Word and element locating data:
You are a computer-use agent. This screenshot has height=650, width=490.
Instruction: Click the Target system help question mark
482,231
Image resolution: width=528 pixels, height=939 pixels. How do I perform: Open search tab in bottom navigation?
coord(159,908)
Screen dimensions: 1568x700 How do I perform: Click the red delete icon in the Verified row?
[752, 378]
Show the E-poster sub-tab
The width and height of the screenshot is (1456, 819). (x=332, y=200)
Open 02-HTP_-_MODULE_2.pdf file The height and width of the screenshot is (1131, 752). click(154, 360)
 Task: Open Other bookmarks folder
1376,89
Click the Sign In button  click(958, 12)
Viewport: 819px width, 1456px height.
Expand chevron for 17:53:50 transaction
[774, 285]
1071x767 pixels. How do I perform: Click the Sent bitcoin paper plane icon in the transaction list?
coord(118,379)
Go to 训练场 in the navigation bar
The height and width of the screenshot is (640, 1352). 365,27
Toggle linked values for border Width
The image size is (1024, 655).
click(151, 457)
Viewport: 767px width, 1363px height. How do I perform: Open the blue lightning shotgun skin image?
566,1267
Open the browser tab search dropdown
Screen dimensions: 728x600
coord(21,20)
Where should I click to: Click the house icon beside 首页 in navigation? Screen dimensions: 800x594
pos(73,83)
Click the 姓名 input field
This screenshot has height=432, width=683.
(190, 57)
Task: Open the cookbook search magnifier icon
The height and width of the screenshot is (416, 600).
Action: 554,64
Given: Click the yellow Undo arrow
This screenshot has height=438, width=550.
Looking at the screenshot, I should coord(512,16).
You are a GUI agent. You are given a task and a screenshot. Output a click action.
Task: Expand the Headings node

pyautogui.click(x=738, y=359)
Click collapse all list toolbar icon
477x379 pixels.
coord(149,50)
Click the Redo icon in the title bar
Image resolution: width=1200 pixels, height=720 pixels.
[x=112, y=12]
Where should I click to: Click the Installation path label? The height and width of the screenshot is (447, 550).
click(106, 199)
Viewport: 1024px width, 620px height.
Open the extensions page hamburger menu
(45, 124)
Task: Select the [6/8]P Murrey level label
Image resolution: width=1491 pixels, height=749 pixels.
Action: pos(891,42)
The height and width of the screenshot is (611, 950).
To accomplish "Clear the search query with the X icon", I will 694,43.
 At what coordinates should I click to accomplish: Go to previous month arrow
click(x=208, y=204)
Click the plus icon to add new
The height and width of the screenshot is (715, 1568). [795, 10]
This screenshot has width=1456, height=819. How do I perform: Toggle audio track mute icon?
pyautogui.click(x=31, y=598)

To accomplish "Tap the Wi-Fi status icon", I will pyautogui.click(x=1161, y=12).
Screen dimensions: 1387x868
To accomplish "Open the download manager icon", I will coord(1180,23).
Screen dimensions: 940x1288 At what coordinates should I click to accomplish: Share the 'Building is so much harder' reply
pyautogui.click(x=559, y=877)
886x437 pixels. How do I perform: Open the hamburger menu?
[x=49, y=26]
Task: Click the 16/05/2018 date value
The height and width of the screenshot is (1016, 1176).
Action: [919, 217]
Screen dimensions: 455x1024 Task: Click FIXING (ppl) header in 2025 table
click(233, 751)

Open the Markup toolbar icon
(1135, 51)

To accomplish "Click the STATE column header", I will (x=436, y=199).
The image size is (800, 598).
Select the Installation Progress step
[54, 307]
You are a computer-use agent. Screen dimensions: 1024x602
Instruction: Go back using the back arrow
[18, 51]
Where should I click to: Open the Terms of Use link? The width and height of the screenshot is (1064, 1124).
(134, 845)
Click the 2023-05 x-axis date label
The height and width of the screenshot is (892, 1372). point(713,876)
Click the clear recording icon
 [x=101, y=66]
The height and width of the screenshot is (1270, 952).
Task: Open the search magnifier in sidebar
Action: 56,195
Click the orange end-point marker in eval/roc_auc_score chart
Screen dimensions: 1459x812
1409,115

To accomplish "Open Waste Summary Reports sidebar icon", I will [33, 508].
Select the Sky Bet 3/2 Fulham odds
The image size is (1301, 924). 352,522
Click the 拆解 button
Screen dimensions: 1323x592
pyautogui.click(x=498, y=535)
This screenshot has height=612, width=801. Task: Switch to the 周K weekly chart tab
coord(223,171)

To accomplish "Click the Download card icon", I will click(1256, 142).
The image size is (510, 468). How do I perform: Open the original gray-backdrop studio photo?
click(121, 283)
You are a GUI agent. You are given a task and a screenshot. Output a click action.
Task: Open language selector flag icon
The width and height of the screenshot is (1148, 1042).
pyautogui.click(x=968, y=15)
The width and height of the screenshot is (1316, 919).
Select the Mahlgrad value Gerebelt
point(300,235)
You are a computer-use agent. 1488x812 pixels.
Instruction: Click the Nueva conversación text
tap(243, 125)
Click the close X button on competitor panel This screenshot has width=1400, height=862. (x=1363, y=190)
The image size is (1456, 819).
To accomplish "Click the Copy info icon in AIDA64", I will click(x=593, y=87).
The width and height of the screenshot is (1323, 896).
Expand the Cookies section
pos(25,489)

● **Work required**:
Copy the records word for word, beginning at the line that contains "Screen dimensions: 940x1288" and ending after the line that contains "The height and width of the screenshot is (892, 1372).".

● **Response**:
Screen dimensions: 940x1288 At what coordinates should I click to accomplish: Share the 'Building is so much harder' reply
pyautogui.click(x=559, y=877)
886x437 pixels. How do I perform: Open the hamburger menu?
[x=49, y=26]
Task: Click the 16/05/2018 date value
The height and width of the screenshot is (1016, 1176).
Action: [919, 217]
Screen dimensions: 455x1024 Task: Click FIXING (ppl) header in 2025 table
click(233, 751)

Open the Markup toolbar icon
(1135, 51)

To accomplish "Click the STATE column header", I will (x=436, y=199).
The image size is (800, 598).
Select the Installation Progress step
[54, 307]
You are a computer-use agent. Screen dimensions: 1024x602
Instruction: Go back using the back arrow
[18, 51]
Where should I click to: Open the Terms of Use link? The width and height of the screenshot is (1064, 1124).
(134, 845)
Click the 2023-05 x-axis date label
The height and width of the screenshot is (892, 1372). point(713,876)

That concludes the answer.